MciZ enhances the turnover of FtsZ filaments. (A) FtsZ polymerization reported by fluorescence quenching with BODIPY-conjugated FtsZ-S152C+S223W. Assembly curves with different FtsZ and MciZ concentrations were run to steady state and the ΔFluorescence was plotted. MciZ concentrations are indicated above the lines. (B) Effect of MciZ on the GTPase activity of FtsZ. (C and D) Kinetics of disassembly of FtsZ protofilaments reported by BODIPY-quench system: (C) in 5 mM Mg²⁺ (HMK buffer, which supports GTPase on), (D) in 1 mM EDTA (MEK buffer, GTPase blocked).

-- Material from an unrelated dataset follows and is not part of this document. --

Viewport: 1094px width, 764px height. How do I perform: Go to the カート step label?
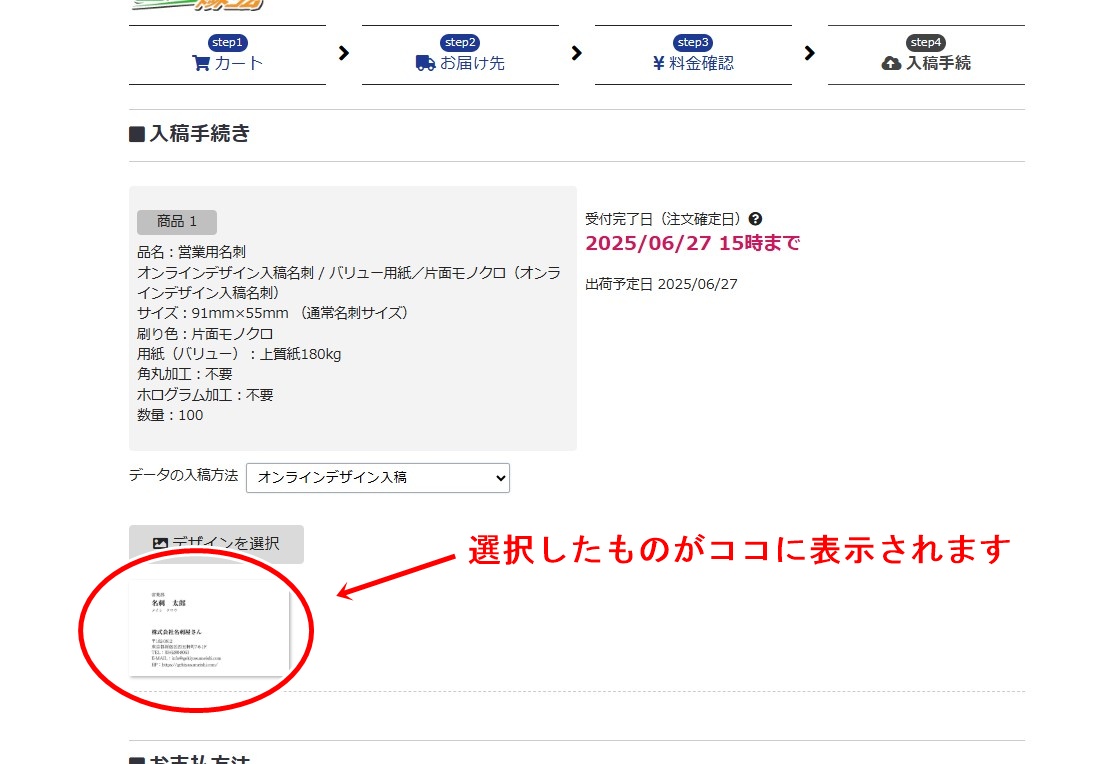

Five micromolars of FtsZ was preassembled in the absence (gray) or presence of 0.5 µM of MciZ (red) and the rate of disassembly was measured after dilution in the appropriate buffer.

Fig. 6.

Mechanism of FtsZ polymerization inhibition by MciZ. FtsZ filament length is determined by the rates of subunit gain and loss at filament ends, and the balance between filament fragmentation (k_frag) and annealing (k_anneal). Capping of filament minus ends by MciZ (red circles) will inhibit subunit addition at these ends, but in principle, growth at the free plus ends could compensate that. In contrast, inhibition of annealing by MciZ turns fragmentation into an irreversible reaction, leading to shortening of FtsZ filaments. At close to stoichiometric concentrations, MciZ should also promote subunit sequestration in addition to capping.